Re: RFC - how to balance Dirty+Writeback in the face of slowwriteback.

From: Neil Brown
Date: Thu Aug 17 2006 - 00:01:05 EST

On Tuesday August 15, akpm@xxxxxxxx wrote:
> > When Dirty hits 0 (and Writeback is theoretically 80% of RAM)
> > balance_dirty_pages will no longer be able to flush the full
> > 'write_chunk' (1.5 times number of recent dirtied pages) and so will
> > spin in a loop calling blk_congestion_wait(WRITE, HZ/10), so it isn't
> > a busy loop, but it won't progress.
> This assumes that the queues are unbounded. They're not - they're limited
> to 128 requests, which is 60MB or so.

Ahhh... so the limit on the requests-per-queue is an important part of
write-throttling behaviour. I didn't know that, thanks.

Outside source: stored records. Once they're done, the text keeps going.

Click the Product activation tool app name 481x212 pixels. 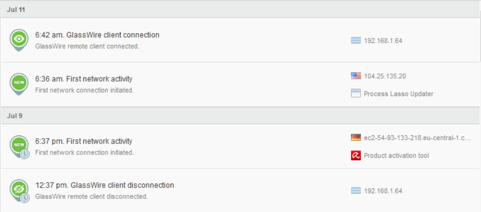tap(397, 156)
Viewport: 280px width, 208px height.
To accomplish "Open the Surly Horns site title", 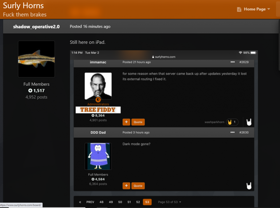I will click(23, 6).
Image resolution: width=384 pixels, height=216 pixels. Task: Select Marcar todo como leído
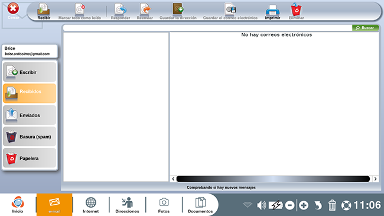tap(80, 11)
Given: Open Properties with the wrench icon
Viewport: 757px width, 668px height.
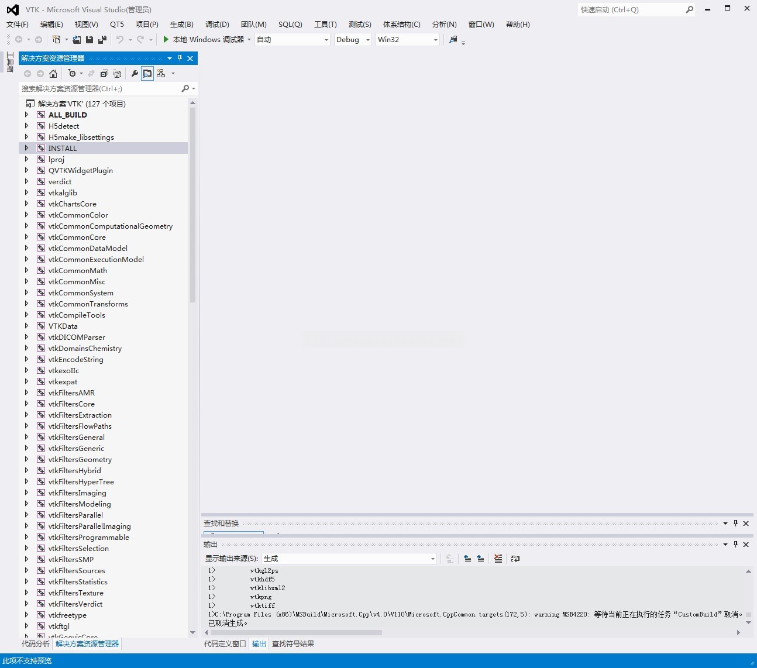Looking at the screenshot, I should click(x=135, y=74).
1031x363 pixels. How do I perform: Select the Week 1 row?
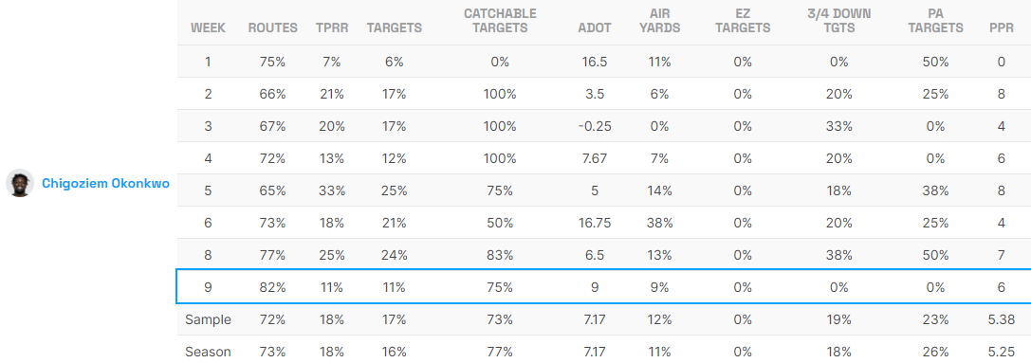(603, 62)
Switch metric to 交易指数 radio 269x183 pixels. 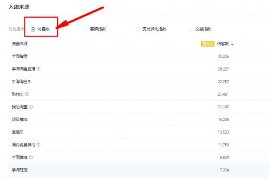[191, 29]
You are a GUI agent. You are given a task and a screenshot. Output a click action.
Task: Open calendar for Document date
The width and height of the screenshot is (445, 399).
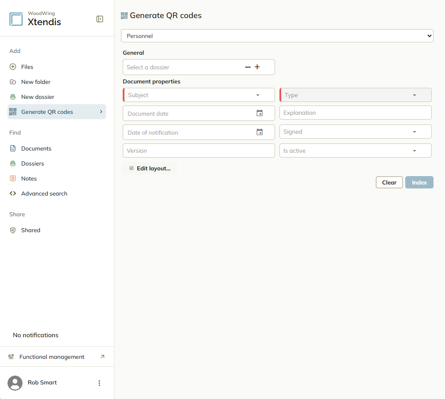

fs/nfs doesn't seem to impose a limit. It will just allocate as many
as you ask for until you start running out of memory. I've seen 60%
of memory (10 out of 16Gig) in writeback for NFS.

Maybe I should look there to address my current issue, though imposing
a system-wide writeback limit seems safer.

> Per queue. The scenario you identify can happen if it's spread across
> multiple disks simultaneously.
> CFQ used to have 1024 requests and we did have problems with excessive
> numbers of writeback pages. I fixed that in 2.6.early, but that seems to
> have got lost as well.

What would you say constitutes "excessive"? Is there any sense in
which some absolute number is excessive (as it takes too long to scan
some list) or is it just a percent-of-memory thing?

> Something like that - it'll be relatively simple.

Unfortunately I think it is also relatively simple to get it badly
wrong:-) Make one workload fast, and another slower.

But thanks, you've been very helpful (as usual). I'll ponder it a bit
longer and see what turns up.